Но феодализм – плохой строй для бизнеса, и предприниматели знают это.
– Выходит, Р.М. санкционировал пребывание агента на борту «Призрака»?
– Нет, он ни о чем не знал. Ваша экспедиция подвернулась очень кстати: мы не только испытали «Призрак», но и окончательно выяснили личность Императора.
– Но как? Я никому не говорил о Ричарде Клайренсе.
– Мы прочли адресованное ему письмо.
– Но ведь оно было зашифровано личным кодом Клайренсов!
– Кодом столетней давности. Нам он уже известен.
– И самоуничтожалось после вскрытия...
– Ничто не мешало нам сперва снять копию, а потом изготовить дубликат, имеющий все свойства оригинала.
– Значит... вы подменили письмо? Но тогда вы могли изменить и содержание!
– Мы этого не сделали. Нас устраивает, если после краткой эпохи регентства имперский престол вновь займет человек.
– Но это не будет землянин. Его воспитают компьютеры.
– Неважно. Биологически он будет человеком, и уже одно это позволит при необходимости влиять на него.
– Понимаю... рано или поздно Империя избавится от «лишних подданных»... и захочет выйти из войны. Тут‑то вы и прижмете молодого Клайренса к стенке.

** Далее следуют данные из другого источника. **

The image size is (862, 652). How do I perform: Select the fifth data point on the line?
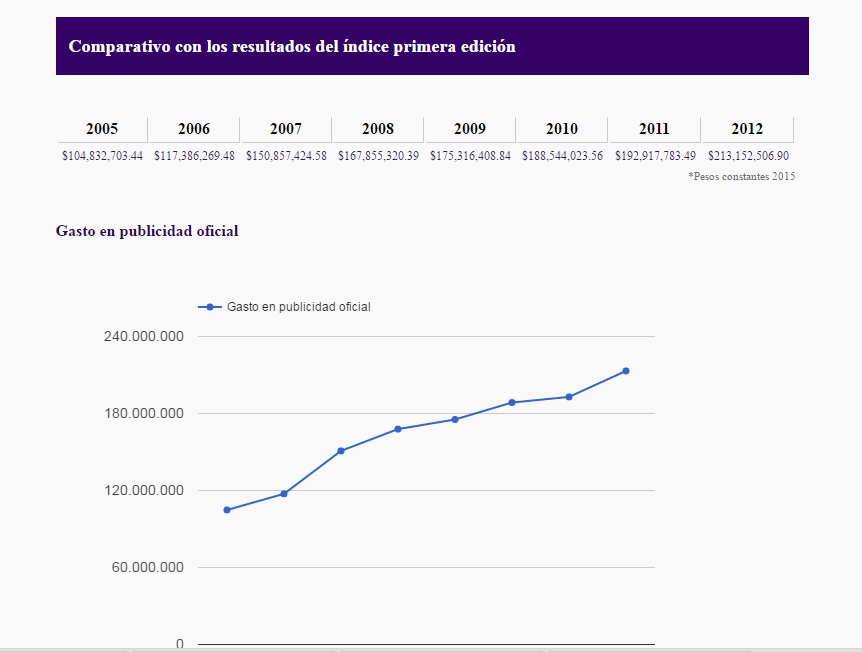coord(455,419)
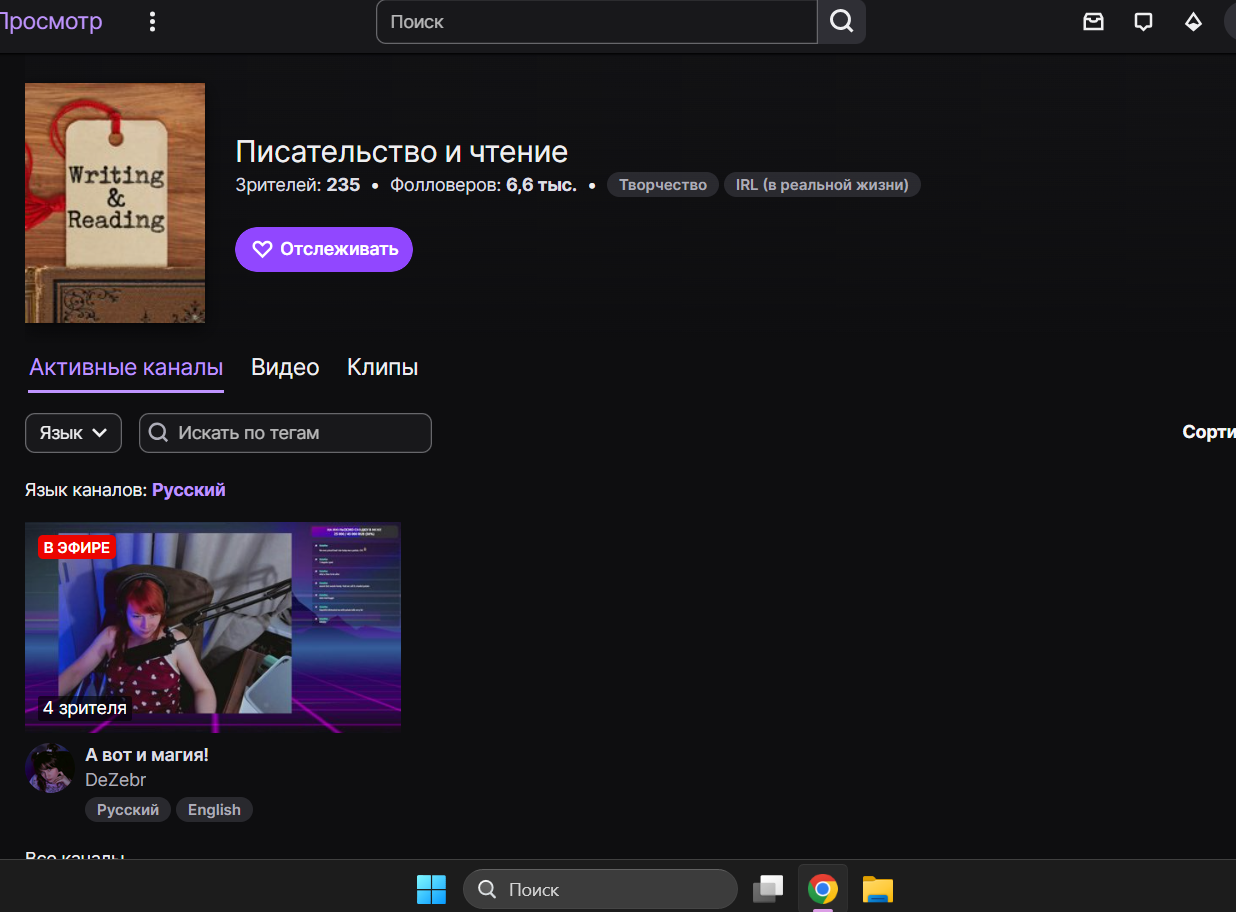
Task: Switch to the Клипы tab
Action: click(x=382, y=367)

– Вы строите слишком много гипотез, – нахмурился чиновник. – Так или иначе, сейчас по пути войны идут все развитые страны.

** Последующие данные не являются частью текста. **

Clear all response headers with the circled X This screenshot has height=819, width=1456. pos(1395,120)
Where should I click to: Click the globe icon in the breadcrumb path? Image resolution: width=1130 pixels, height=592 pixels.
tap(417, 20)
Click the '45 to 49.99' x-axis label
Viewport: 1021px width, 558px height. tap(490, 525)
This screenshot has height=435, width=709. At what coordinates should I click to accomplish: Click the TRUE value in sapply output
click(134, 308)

– Все? – приподнял бровь Роберт.
– Ваша ирония напрасна. Открою вам еще один секрет: Китай уже давно ведет с нами переговоры о вступлении в Коалиционные Силы. Соглашение давно было бы заключено, если бы китайцы, по своему обыкновению, не требовали дополнительных льгот и гарантий. Но мы спокойно ждем, пока у них поубавится спеси: ведь деваться им все равно некуда. А теперь, мистер Уайт, вам пора подписывать бумаги.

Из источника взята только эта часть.